NSE Co-location Case: SAT To Pay Rs. 625 Crore Disgorgement Order Aside, The Bourse In IBEF Had Rs. Directed To Deposit 100 Crores
January 2023: The Securities Appellate Tribunal (SAT) in the co-location case against the National Stock Exchange (NSE) for Rs. 625 crore ($85 million) disgorgement order has been cancelled.
The order was issued by the Securities and Exchange Board of India (SEBI) following complaints that a broker had used NSE staff to gain server access and financial gain.
Co-location refers to traders being able to place servers in close proximity to an exchange, thus giving traders a time advantage that translates into bigger profits.
In its judgement, the SAT said that the winding-up direction should be in relation to any transaction or activity which contravenes the provisions of the SEBI Act or its rules. Dismissal orders can be made when he is found to be involved in illegal acts, and it is not necessary to pass a dismissal notice in every case because some provisions of the law have not been complied with.
The Tribunal also noted that the direction for dissolution was unreasonable, but the appellant NSE cannot be allowed to go scot-free and must pay the price for lack of due diligence due to human failure to comply with the circular. .
However, NSE has been directed to deposit INR 100 crore in the Investor Protection and Education Fund created by SEBI.
The tribunal also approved SEBI’s directions prohibiting NSE from directly or indirectly entering the securities market for a period of six months.
It has also directed the bourse to conduct system audits from time to time after thoroughly evaluating the technical changes introduced from time to time.
In 2015, SEBI received complaints that trading member OPG Securities used NSE’s system to its advantage by colluding with NSE staff-members.
The first person to connect to the lowest load server will have an advantage in terms of receiving data faster than others.
In 2019, SEBI passed a series of orders against the NSE and its former chief executives, Chitra Ramakrishna and Ravi Narayan, in the co-location case.
The tribunal set aside SEBI’s direction to disgorge 25% of the salaries of Naren and Ramakrishna, saying it was clearly erroneous.
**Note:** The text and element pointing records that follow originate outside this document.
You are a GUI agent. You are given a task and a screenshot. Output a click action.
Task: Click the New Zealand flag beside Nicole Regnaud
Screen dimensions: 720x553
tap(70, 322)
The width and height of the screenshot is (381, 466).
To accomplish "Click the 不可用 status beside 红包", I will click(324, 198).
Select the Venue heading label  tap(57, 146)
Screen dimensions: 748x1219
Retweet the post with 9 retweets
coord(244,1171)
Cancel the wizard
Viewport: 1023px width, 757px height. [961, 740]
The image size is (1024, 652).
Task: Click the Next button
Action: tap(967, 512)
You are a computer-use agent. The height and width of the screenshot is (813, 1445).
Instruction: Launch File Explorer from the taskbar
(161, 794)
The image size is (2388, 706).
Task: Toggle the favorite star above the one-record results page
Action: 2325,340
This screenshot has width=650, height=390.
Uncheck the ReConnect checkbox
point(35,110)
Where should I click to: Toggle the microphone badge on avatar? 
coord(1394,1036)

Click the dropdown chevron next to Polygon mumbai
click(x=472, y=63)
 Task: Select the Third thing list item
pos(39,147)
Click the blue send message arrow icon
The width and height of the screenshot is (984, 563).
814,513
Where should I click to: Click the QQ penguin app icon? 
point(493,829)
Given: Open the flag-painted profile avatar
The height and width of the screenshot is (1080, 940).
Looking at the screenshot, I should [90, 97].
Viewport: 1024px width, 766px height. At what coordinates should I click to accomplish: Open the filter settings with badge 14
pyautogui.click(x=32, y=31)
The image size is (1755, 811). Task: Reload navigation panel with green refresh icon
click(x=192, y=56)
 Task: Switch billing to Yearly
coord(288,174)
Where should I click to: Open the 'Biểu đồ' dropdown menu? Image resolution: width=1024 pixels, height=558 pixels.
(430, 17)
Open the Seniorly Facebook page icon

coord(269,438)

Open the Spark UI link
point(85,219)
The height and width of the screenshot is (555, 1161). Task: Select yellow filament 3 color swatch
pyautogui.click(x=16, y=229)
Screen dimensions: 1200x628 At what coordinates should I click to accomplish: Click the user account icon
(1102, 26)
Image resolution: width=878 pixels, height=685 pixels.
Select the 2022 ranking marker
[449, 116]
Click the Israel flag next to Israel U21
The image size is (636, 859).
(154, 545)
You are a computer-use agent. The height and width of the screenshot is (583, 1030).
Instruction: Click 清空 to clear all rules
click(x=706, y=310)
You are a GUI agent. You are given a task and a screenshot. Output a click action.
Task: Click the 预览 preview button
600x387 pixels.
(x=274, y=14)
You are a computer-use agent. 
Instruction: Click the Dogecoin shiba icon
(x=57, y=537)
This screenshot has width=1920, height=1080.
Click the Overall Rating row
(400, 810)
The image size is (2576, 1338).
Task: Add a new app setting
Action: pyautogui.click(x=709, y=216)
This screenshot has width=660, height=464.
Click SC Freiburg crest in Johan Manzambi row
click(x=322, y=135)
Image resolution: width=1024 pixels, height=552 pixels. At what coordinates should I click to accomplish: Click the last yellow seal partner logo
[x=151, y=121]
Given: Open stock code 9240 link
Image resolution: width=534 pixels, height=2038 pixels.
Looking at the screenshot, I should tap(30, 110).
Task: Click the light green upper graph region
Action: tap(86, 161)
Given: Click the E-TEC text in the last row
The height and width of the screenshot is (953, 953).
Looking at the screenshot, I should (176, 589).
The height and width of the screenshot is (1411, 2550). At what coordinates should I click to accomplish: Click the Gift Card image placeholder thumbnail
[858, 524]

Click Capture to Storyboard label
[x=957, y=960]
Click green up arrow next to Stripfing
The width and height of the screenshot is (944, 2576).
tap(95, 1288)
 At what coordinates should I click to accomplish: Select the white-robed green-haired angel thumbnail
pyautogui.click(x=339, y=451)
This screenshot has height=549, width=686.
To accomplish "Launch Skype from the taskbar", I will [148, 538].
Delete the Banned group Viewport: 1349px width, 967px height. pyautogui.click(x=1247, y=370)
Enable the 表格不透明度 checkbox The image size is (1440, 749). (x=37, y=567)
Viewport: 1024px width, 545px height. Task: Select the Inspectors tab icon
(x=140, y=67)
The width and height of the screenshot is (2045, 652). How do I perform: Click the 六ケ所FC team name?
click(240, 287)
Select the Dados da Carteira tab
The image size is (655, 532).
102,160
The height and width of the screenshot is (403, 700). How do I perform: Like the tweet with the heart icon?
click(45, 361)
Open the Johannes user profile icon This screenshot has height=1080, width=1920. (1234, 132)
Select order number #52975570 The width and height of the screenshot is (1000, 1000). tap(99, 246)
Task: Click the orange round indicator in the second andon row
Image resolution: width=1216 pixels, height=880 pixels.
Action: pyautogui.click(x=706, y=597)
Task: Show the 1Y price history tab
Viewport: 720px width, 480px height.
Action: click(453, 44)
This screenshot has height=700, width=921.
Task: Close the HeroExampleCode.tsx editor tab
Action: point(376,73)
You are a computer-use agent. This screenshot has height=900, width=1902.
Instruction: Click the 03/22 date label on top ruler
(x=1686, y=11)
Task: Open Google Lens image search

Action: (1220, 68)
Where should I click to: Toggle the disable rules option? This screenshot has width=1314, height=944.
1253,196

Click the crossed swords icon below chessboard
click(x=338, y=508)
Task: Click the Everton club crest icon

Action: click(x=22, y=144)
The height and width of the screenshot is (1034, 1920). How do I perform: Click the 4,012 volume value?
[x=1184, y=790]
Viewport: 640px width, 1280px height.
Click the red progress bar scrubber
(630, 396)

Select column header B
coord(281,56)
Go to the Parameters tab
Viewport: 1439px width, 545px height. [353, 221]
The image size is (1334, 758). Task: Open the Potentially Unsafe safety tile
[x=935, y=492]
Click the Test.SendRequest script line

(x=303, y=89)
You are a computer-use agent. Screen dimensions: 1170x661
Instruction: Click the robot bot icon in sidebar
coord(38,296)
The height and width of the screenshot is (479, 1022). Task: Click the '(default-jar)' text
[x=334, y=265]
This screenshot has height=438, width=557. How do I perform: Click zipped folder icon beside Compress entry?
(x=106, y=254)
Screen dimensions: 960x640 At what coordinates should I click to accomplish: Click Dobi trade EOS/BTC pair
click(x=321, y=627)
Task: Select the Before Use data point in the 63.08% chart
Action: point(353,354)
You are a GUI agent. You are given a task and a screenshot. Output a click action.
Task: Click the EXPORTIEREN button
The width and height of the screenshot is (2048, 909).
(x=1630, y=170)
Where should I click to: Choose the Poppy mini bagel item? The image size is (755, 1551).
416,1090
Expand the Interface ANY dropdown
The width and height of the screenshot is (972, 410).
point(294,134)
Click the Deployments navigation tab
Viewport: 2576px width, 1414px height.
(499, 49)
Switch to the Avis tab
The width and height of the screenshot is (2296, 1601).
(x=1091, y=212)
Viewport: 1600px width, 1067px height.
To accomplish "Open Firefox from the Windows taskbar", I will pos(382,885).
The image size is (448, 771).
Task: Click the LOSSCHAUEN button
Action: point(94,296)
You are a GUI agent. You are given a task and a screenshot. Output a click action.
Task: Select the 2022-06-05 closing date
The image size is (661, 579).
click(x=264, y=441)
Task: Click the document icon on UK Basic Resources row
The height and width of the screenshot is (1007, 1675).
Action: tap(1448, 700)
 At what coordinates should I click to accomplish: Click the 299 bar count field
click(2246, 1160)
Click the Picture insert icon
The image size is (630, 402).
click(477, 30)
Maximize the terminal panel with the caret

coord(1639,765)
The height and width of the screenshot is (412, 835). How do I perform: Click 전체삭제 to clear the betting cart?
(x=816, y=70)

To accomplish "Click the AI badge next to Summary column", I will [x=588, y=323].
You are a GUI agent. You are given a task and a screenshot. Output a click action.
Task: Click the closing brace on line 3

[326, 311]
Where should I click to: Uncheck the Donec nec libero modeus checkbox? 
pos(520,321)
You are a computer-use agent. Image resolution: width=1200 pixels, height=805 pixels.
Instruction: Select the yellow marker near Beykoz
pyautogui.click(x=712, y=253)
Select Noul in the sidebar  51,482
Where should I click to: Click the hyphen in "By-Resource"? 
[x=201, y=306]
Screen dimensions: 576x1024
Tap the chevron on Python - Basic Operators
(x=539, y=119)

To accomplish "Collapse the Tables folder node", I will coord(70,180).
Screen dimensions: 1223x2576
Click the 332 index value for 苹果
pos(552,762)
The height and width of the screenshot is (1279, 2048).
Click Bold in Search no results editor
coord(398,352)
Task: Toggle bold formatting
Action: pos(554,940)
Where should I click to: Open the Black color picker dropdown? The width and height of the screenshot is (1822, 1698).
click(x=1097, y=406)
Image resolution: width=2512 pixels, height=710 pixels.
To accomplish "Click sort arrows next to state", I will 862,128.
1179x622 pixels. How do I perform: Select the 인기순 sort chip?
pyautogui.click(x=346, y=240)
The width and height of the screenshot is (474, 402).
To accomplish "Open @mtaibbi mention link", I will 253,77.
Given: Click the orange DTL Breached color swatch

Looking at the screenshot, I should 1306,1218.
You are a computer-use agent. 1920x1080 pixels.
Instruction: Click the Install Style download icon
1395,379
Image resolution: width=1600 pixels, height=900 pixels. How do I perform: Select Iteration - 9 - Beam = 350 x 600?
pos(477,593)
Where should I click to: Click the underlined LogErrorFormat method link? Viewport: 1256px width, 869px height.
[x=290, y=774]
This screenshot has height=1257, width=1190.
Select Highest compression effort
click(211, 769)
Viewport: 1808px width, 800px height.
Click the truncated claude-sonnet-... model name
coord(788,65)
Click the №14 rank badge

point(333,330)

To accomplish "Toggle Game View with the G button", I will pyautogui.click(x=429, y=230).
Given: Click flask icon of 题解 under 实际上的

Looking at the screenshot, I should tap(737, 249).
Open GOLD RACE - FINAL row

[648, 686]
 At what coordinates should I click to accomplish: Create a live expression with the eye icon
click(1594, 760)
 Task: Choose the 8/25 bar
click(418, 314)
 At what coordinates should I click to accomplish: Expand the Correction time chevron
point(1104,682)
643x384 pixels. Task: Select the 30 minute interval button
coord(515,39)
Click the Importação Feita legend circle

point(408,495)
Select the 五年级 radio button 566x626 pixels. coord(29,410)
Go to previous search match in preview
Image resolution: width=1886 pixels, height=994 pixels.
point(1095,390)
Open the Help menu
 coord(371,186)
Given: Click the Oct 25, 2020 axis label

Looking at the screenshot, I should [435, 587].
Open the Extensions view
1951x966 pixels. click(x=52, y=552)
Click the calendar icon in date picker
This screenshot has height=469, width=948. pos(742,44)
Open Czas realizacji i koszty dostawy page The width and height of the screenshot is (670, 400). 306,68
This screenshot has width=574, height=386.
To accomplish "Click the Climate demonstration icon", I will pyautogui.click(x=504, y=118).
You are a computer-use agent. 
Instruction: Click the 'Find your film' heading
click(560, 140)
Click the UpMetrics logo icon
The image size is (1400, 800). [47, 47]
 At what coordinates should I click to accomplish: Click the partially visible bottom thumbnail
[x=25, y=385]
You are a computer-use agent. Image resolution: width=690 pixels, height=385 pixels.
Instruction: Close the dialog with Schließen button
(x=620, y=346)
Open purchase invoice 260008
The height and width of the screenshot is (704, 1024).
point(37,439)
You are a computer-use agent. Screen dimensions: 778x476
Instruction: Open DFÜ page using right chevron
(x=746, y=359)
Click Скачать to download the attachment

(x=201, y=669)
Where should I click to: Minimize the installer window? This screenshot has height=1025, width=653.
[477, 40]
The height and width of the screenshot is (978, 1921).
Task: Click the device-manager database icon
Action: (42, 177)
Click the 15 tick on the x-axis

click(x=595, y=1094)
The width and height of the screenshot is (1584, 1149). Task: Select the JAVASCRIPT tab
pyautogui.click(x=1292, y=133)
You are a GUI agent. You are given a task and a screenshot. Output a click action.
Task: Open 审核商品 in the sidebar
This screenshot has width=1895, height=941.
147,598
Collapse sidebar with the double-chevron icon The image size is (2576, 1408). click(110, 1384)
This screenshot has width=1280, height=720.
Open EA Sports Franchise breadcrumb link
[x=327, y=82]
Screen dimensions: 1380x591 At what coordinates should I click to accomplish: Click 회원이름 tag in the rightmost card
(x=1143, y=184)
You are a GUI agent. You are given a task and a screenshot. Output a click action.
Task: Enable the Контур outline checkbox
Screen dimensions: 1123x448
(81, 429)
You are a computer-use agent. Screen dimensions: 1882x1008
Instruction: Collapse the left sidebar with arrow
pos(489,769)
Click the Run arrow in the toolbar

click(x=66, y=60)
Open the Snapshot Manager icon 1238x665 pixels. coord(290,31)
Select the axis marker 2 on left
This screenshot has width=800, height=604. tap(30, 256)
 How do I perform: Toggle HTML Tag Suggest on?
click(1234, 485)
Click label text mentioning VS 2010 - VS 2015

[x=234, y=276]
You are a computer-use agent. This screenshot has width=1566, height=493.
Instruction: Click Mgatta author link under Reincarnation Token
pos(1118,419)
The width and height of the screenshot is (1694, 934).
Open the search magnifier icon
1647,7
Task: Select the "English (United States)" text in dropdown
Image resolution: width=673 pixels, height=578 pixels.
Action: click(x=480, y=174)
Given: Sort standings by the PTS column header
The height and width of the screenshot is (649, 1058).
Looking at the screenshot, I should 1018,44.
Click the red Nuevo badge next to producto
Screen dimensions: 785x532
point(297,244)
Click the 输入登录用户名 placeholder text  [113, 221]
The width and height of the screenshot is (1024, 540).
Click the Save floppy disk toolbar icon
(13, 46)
The tribunal also set aside SEBI’s direction barring Narayan and Ramakrishna from having any association with any listed company or market infrastructure organization or any other market intermediary for five years.
It has confirmed the violations committed by OPG as found by SEBI. However, SEBI charged OPG and its directors Rs. 15.57 crores was directed to be given concession.
SAT has referred the matter back to SEBI to determine the quantum of distortion afresh in the light of observations made within four months.
It also directed the whole time member of SEBI to look into the allegation of connivance and connivance of OPG and its directors with any official of NSE.